RECORDS PROVIDED: Begin
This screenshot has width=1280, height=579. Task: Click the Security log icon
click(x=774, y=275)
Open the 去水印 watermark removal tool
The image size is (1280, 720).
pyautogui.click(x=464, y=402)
RECORDS PROVIDED: End
YOUR TASK: Every record should be retyped so that it matches the original exactly.

ANSWER SECTION:
This screenshot has width=1280, height=579. Task: Click the Security log icon
click(x=774, y=275)
Open the 去水印 watermark removal tool
The image size is (1280, 720).
pyautogui.click(x=464, y=402)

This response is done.